Recently, Immunity, a peer-reviewed medical journal of immunology published by Cell Press, published a research paper entitled with Liver-resident NK cells control antiviral activity of hepatic T cells via the PD-1 axis, which was jointly studied by the Department of Life Sciences and Medicine of USTC, the CAS Key Laboratory of Innate Immunity and Chronic Disease, and Academician TIAN Zhigang’s research group from Hefei National Laboratory for Physical Sciences at the Microscale. Their findings revealed that liver-resident NK cells can negatively regulate the antiviral immune response of T cells and its mechanisms.

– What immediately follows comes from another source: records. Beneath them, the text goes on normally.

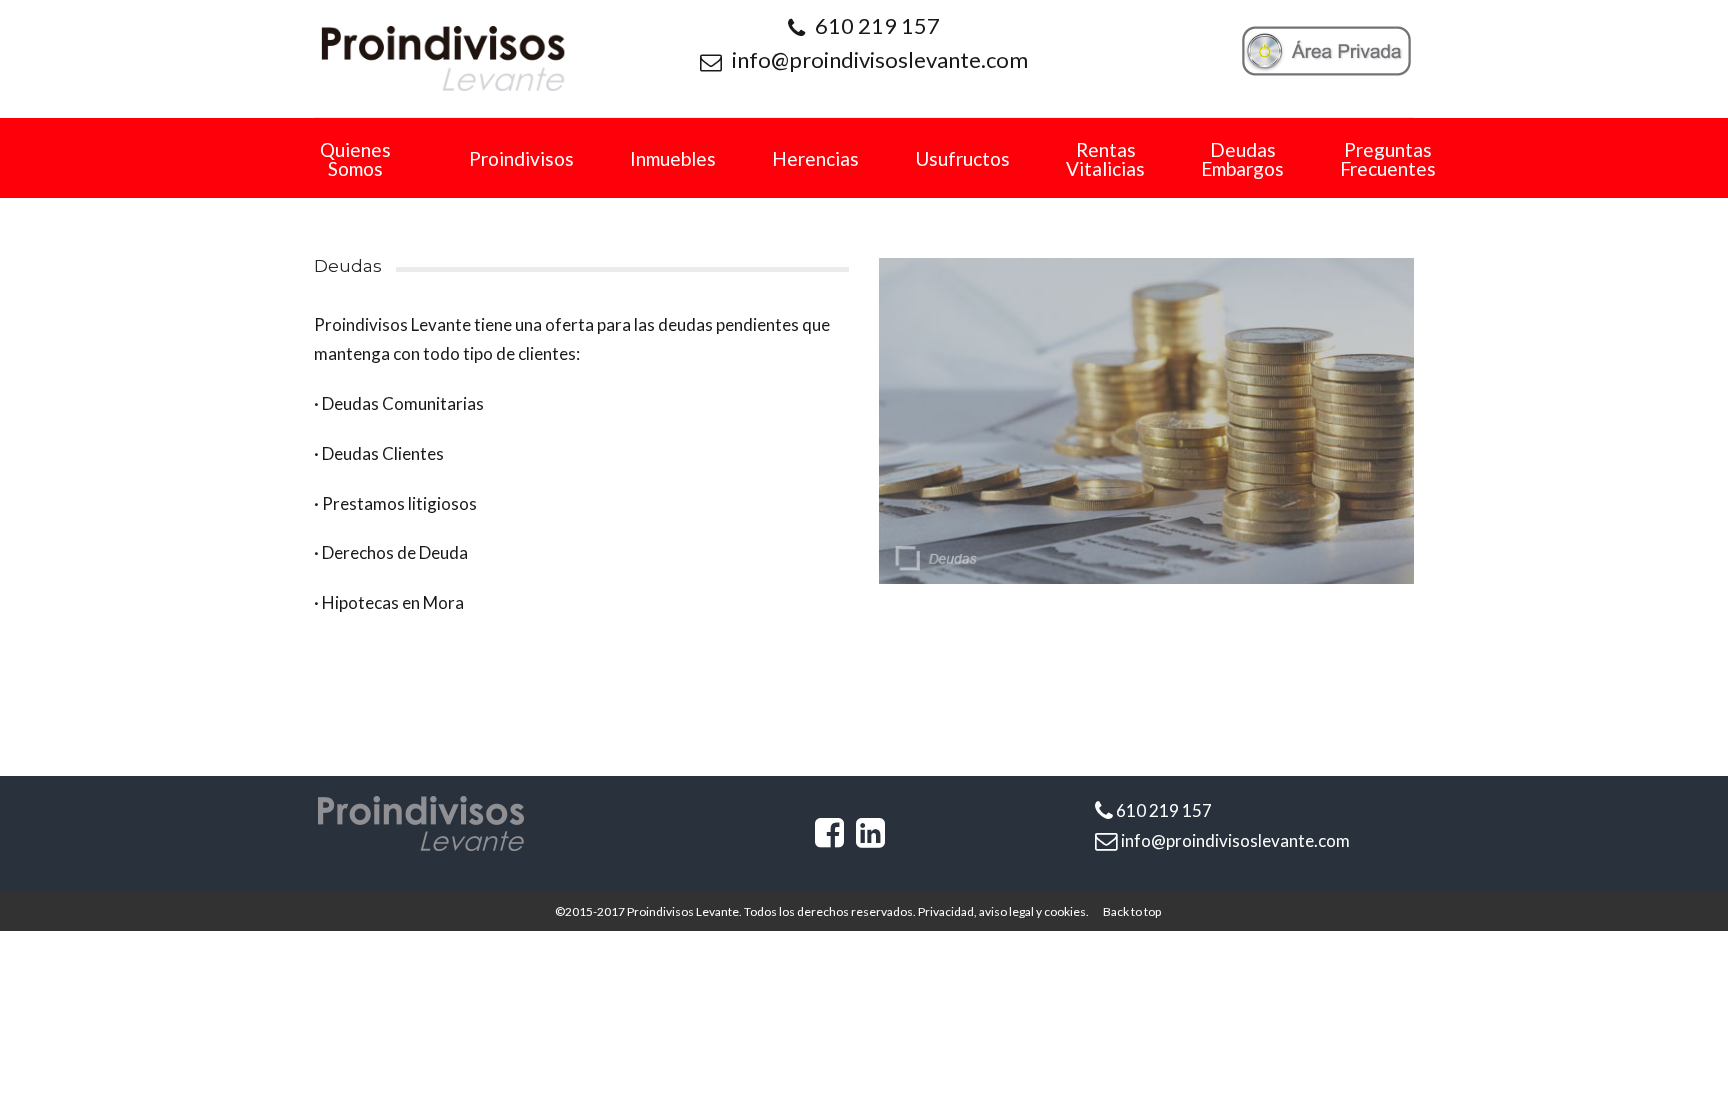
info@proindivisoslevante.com (880, 59)
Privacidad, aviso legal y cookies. (1003, 911)
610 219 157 (877, 25)
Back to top (1132, 911)
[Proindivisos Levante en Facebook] (829, 838)
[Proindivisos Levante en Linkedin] (870, 838)
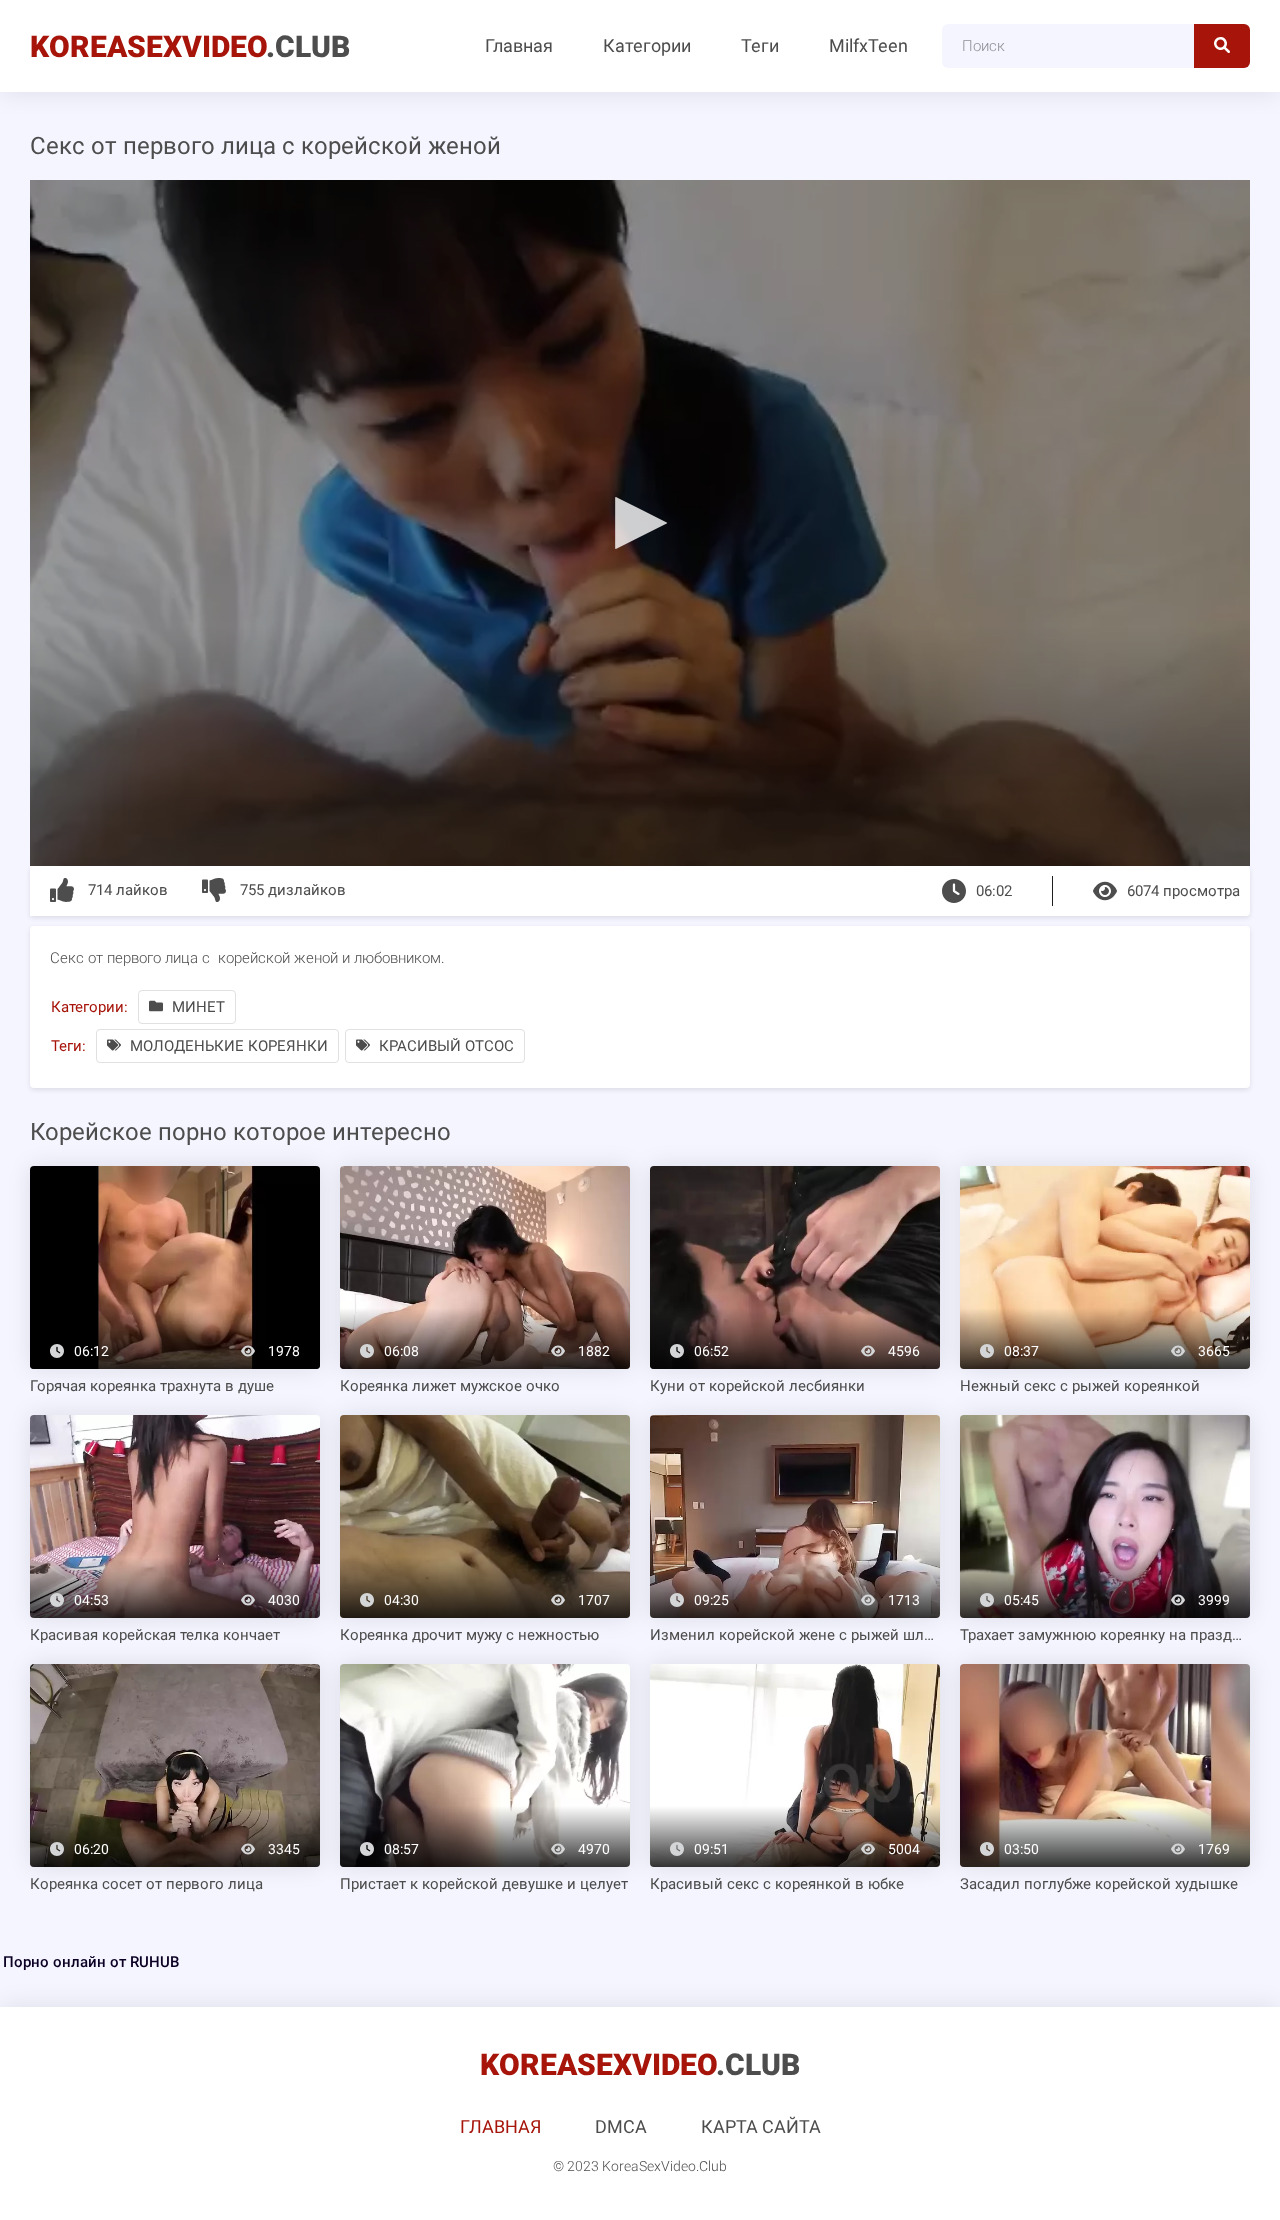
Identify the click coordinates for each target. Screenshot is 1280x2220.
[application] (640, 523)
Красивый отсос (444, 1046)
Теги (760, 45)
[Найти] (1222, 46)
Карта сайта (761, 2126)
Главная (519, 45)
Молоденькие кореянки (227, 1046)
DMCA (621, 2126)
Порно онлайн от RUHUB (91, 1962)
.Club (190, 46)
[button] (640, 522)
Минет (196, 1007)
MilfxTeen (868, 45)
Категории (647, 45)
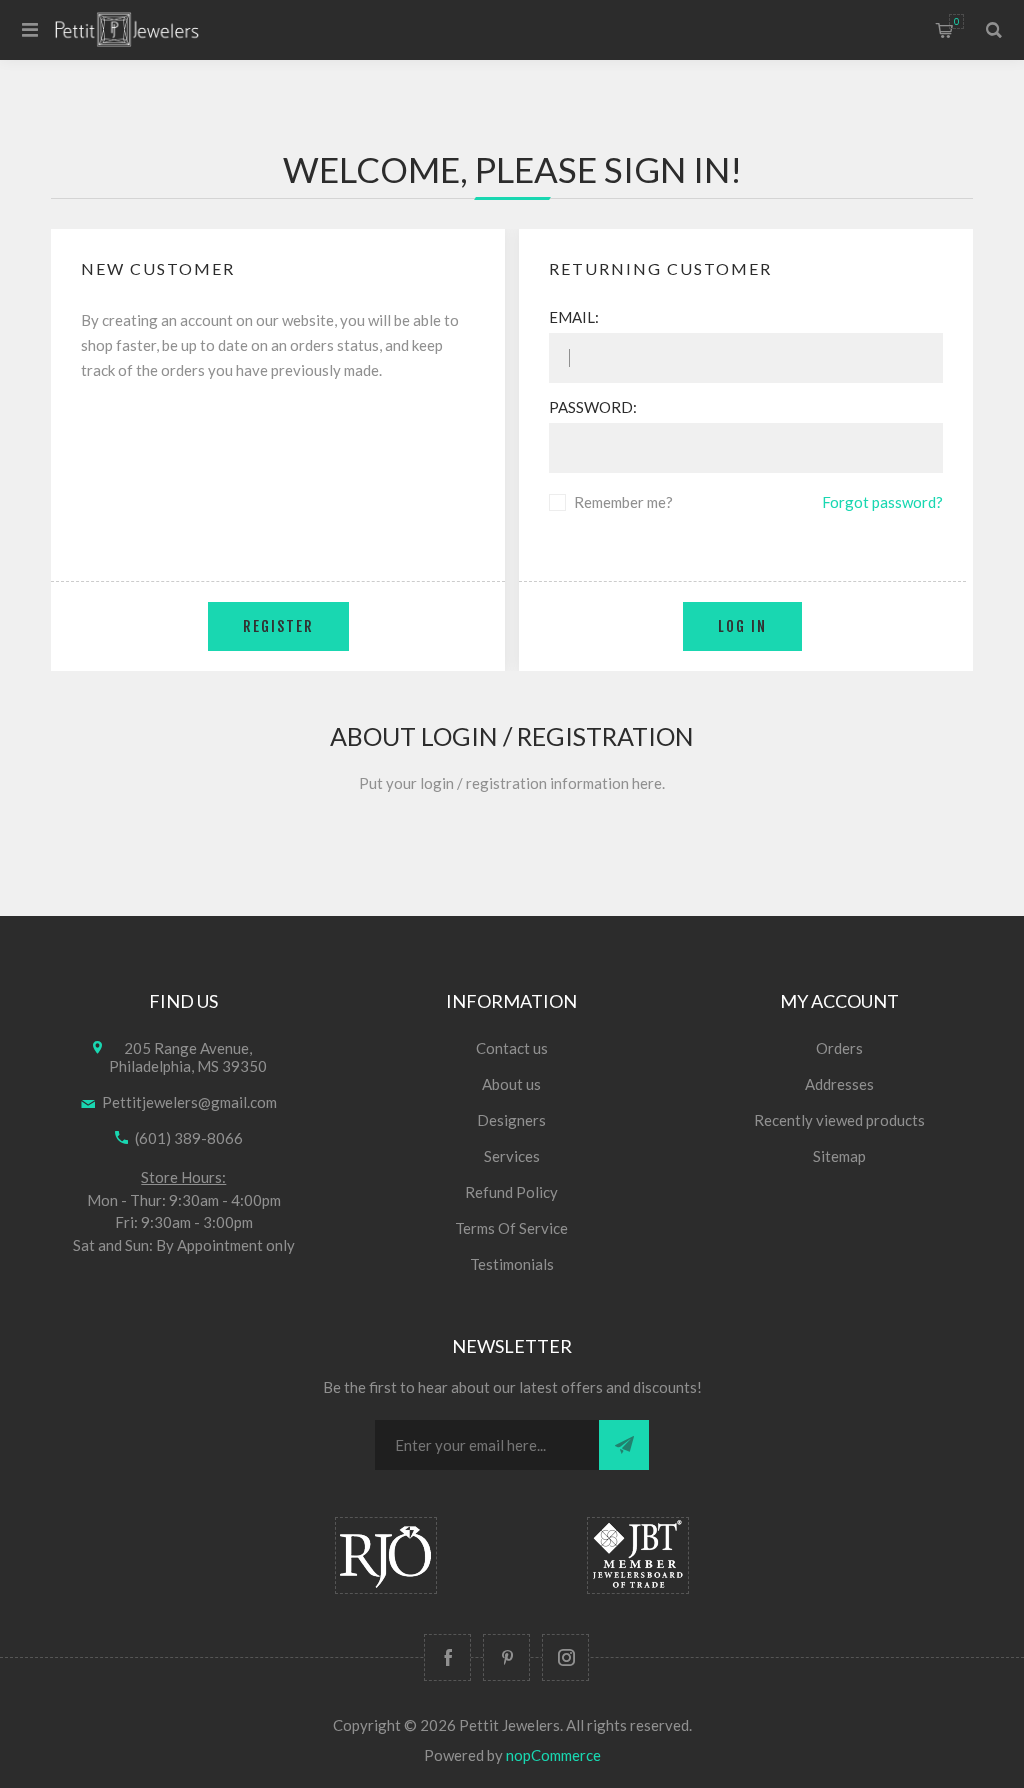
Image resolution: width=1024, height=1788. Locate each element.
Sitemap (839, 1156)
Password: (593, 407)
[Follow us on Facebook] (447, 1657)
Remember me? (623, 502)
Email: (574, 317)
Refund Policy (511, 1192)
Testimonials (512, 1264)
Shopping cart (956, 21)
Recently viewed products (839, 1120)
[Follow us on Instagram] (565, 1657)
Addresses (839, 1084)
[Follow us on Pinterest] (506, 1657)
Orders (839, 1048)
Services (512, 1156)
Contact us (512, 1048)
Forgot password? (882, 502)
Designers (511, 1120)
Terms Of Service (511, 1228)
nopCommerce (553, 1755)
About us (511, 1084)
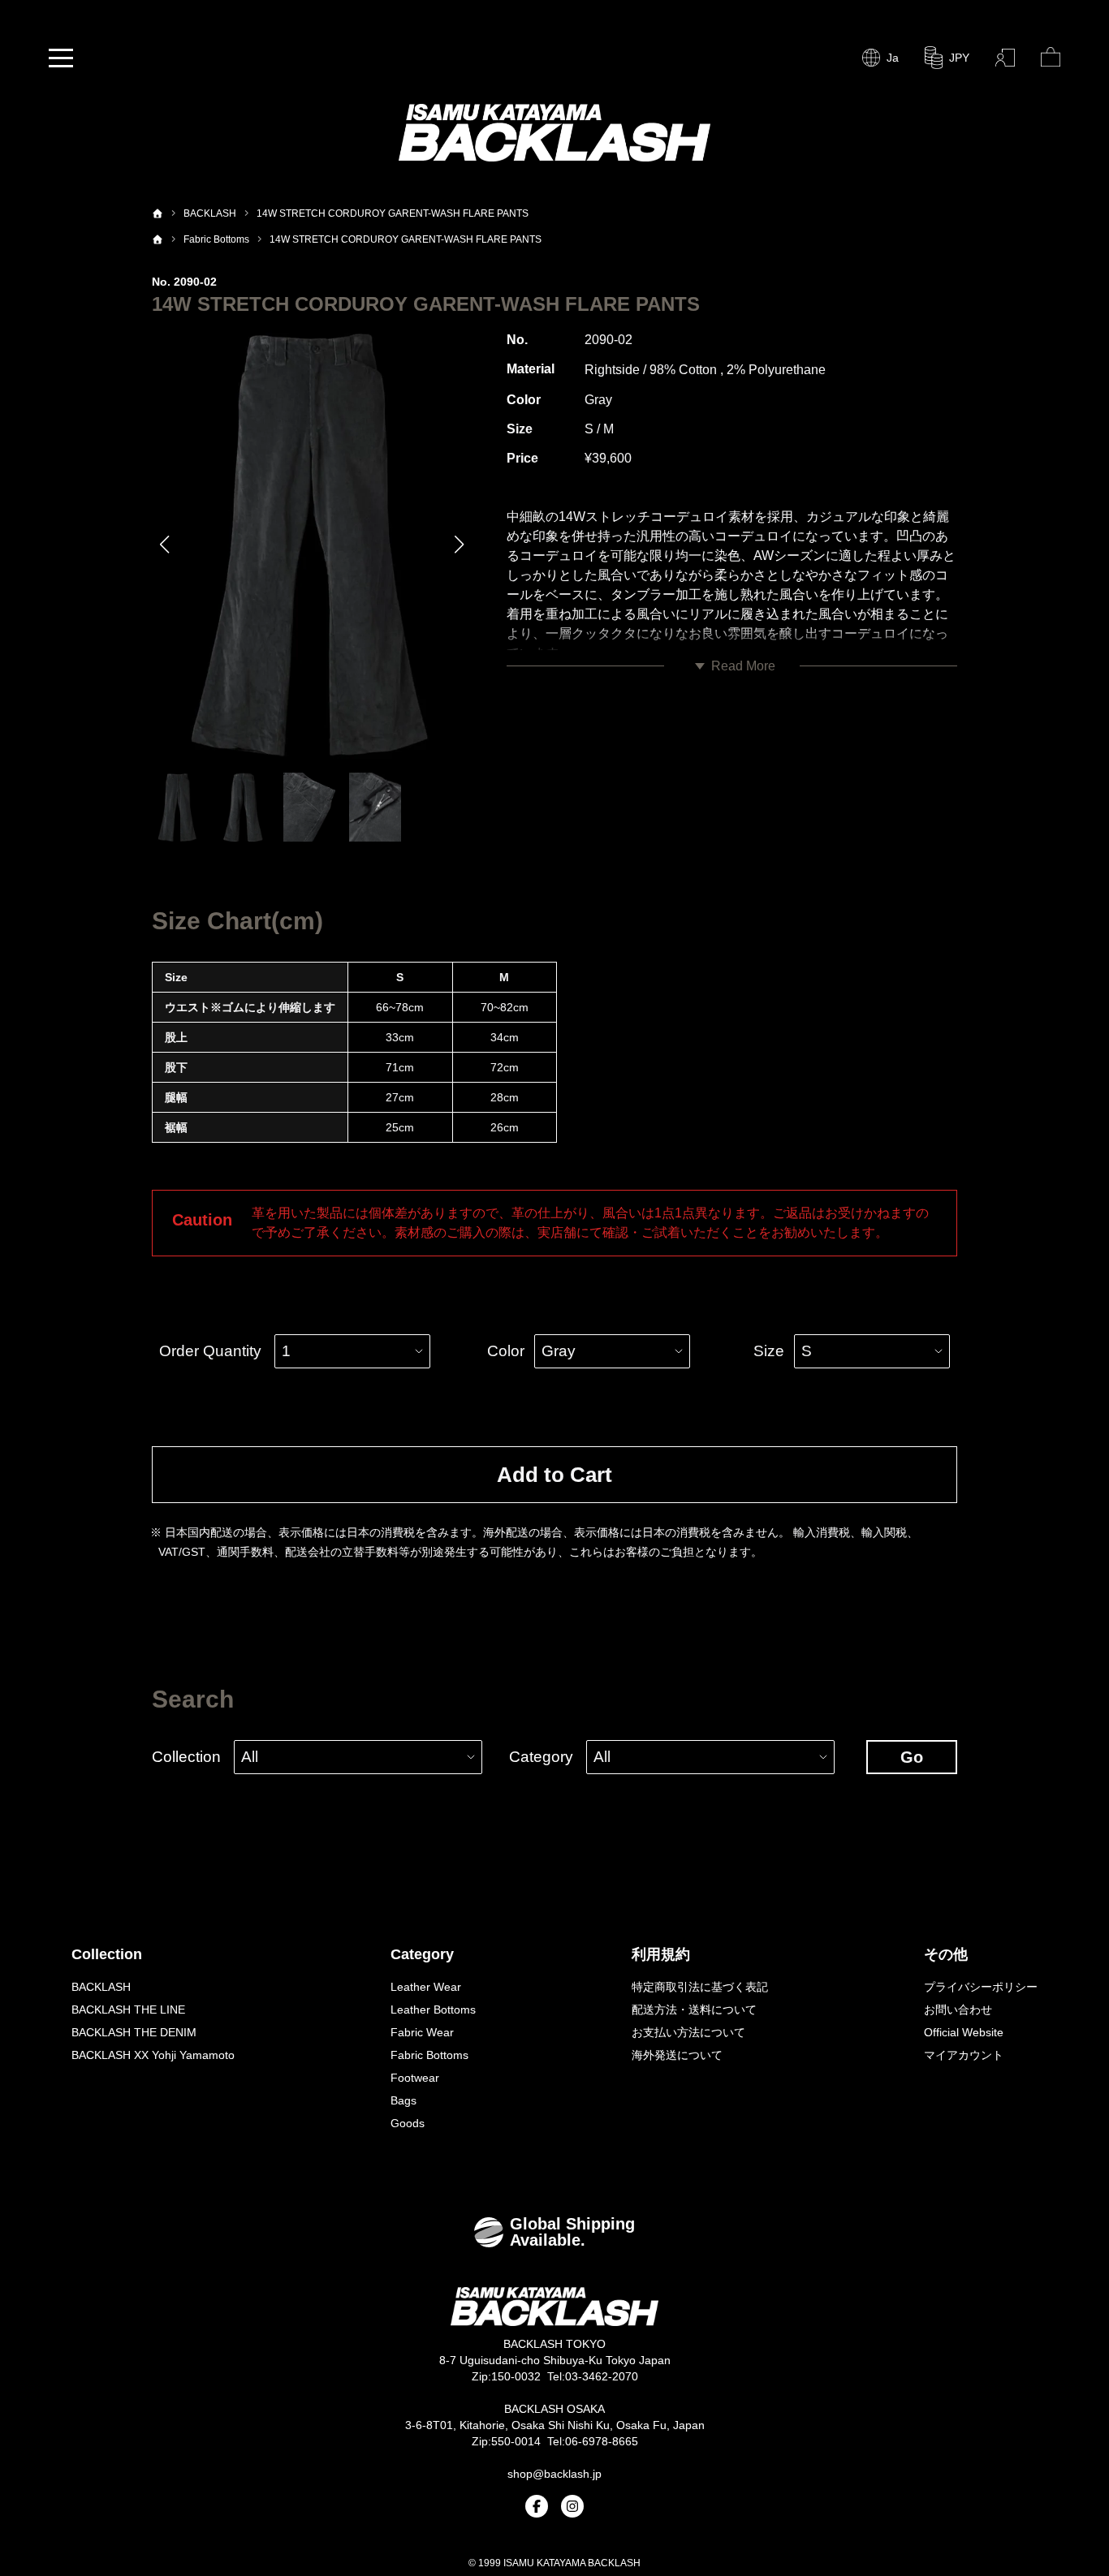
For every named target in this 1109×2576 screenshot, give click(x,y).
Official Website (963, 2032)
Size (768, 1350)
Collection (186, 1756)
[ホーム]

The liver has a unique immune tolerance property and is the main site for many viruses to replicate in the body. Liver T cells often cannot produce an effective immune response to eliminate the virus and cause persistent infection of the virus. However, the regulatory mechanism of liver T cell antiviral ability is not very clear. Professor TIAN Zhigang's research group reported for the first time in 2013 that there was a unique group of LrNK (Liver-resident NK) cells in the liver of adult mice (J Clin Invest 123, 1444-1456 (2013)). Compared with the classical NK (cNK) cells in the peripheral circulation, this special LrNk cell of the liver has different regulation mechanisms of phenotypic development and differentiation, and the expression of effector molecules is also different. Moreover, LrNK cells are superior to cNK cells in expressing immunosuppressive and tolerance induction related genes. Given that liver immune tolerance is closely related to low T cell response, whether LrNK cells can maintain liver immune tolerance by regulating T cell responses has become an important starting point for this study.
Research group implemented experiments on LrNK-cell-deficient mice, and found that after virus infection of the defective mice, the T cells function in the liver of the mice was enhanced, and the virus titer was reduced. Exogenously transfected LrNK cells in normal mice or LrNK cell-deficient mice can inhibit the antiviral T cell response in the liver, and cNK cells can promote T cell responses. In vitro and in vivo experiments further revealed that LrNK cells rely on PD-L1 on their surface to exert functional inhibition of T cells in the liver. This article systematically expounds the completely opposite function of LrNK and cNK cells in regulating T cell response, suggesting that LrNK cells play an important role in the maintenance of the Liver immune tolerance microenvironment. This work provides a new basis for understanding the intrinsic link between the composition of NK cell subsets and the shaping of regional immune traits.
LrNK cells inhibit the function of hepatic T cells via PD-1-PD-L1 interactions.
This research was funded by the National Natural Science Foundation of China and the Chinese Academy of Sciences. Corresponding authors are Professor TIAN Zhigang and Associate Professor PENG Hui of USTC. The first author is Dr. ZHOU Jing of USTC.